Repito isso toda vez que ela chega.

Isso quer acabar comigo.
Eu não sou assim, é como se aquele brilho que todos costumavam notar simplesmente desaparecesse com a chegada dela.

Mesmo assim me contento com o sorriso forçado e continuo andando.

— Cora!! — paro assim que escuto Aila me chamar, pousando a mão no meu ombro e retribuindo o sorriso.

Péssima hora para me notar, Aila.

— Quer jogar com a gente? Você está tão estranha ultimamente...

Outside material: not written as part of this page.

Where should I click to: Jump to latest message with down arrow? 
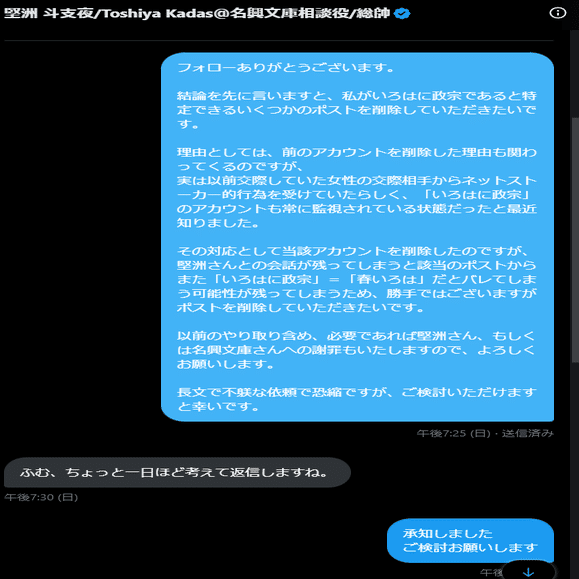point(529,571)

Você que só percebeu agora.

Sorrio de canto e aperto a alça da mochila.

— Na próxima, ok? Tenho um compromisso agora a tarde, nem tem como...— digo num suspiro e percebo o olhar dela no meu rosto.— De verdade, na próxima eu apareço.

— Não sei...Mas já que não quer, ok. Tchau!!!

Ela se despede e sinto ao menos uma mísera parcela de alívio. Aperto o passo e desço as escadas rapidamente, virando a direita.

Eu só tinha que chegar em casa, apenas isso.

Um passo de cada vez, Cora. Um passo de cada vez.

Esse sentimento é normal. Mas ela não é normal.

Não consigo respirar. Não consigo pensar. Nem detalhar o que está ao meu redor.

Mais rápido.

Aperto o passo, segurando as lágrimas.

Não posso deixar ninguém preocupado, eu tenho que fingir.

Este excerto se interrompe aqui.